Brief :: Turn every line of the listing below into a numbered list, omitting blank lines and excluding the pictures.

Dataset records
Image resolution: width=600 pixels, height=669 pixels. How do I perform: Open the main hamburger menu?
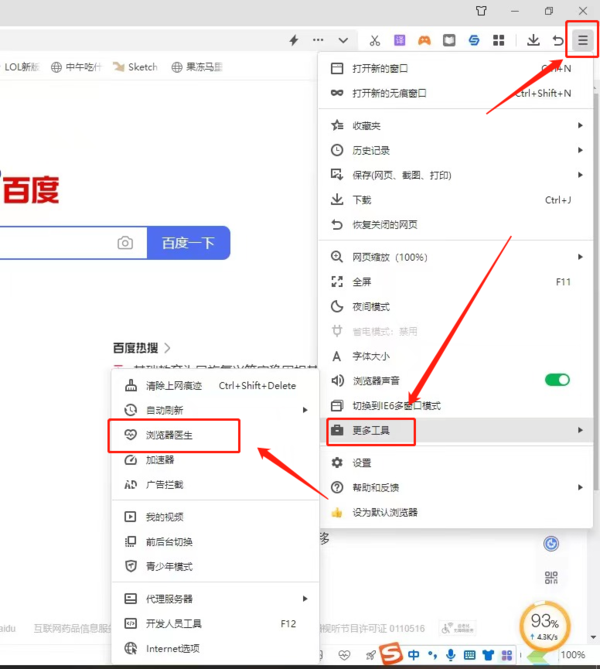(582, 40)
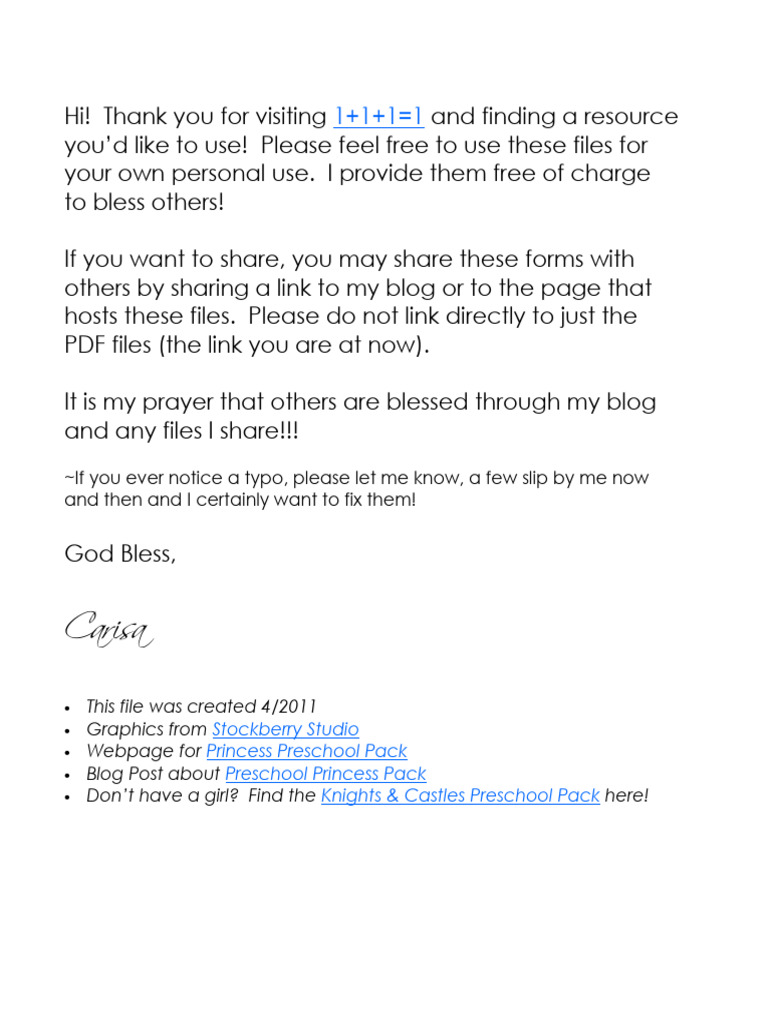Viewport: 768px width, 1024px height.
Task: Click the "Webpage for" bullet text
Action: point(144,752)
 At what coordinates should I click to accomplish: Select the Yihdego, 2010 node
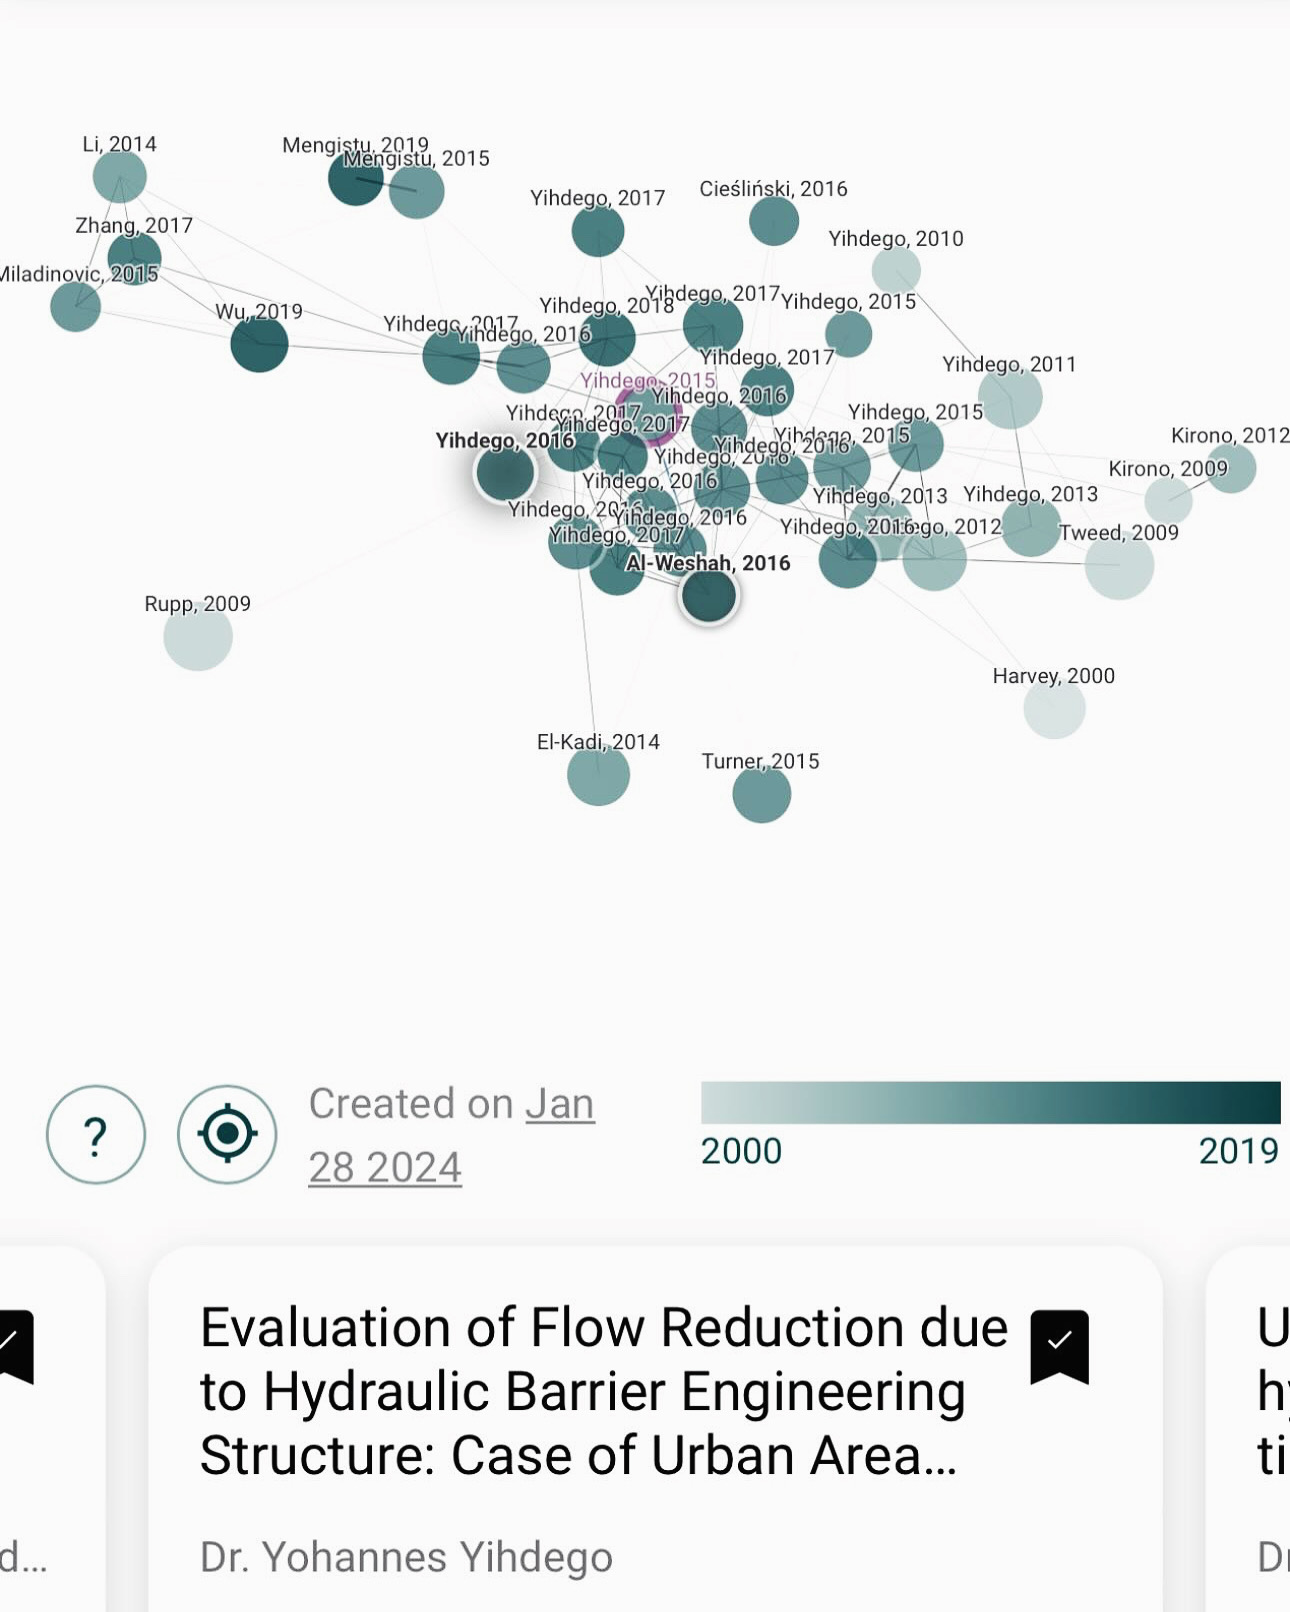click(896, 270)
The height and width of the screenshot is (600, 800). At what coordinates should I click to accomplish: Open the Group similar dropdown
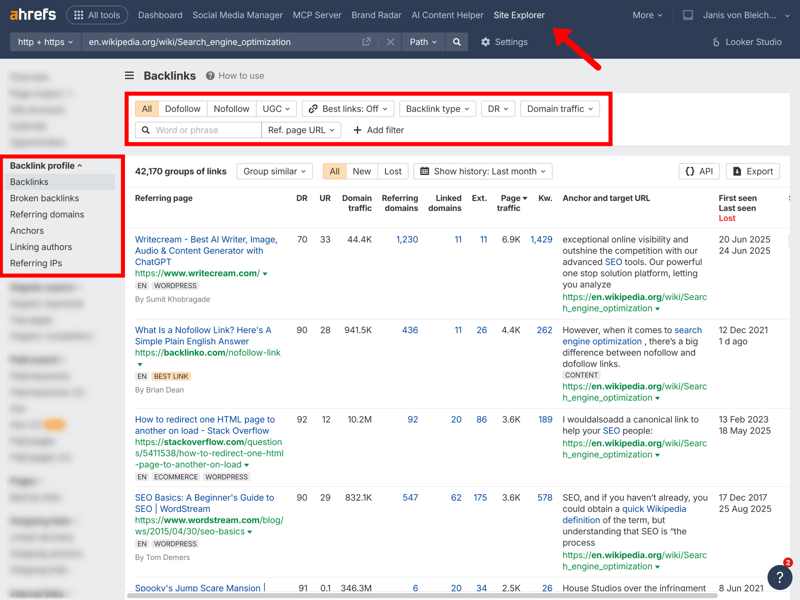275,171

Solution to the problem ::
1. Image resolution: width=600 pixels, height=669 pixels. How do I perform: Open the main hamburger menu?
2. (582, 40)
3. Viewport: 768px width, 1024px height.
4. Task: Click the "Webpage for" bullet text
5. Action: point(144,752)
6.  At what coordinates should I click to accomplish: Select the Yihdego, 2010 node
7. click(896, 270)
8. The height and width of the screenshot is (600, 800). At what coordinates should I click to accomplish: Open the Group similar dropdown
9. 275,171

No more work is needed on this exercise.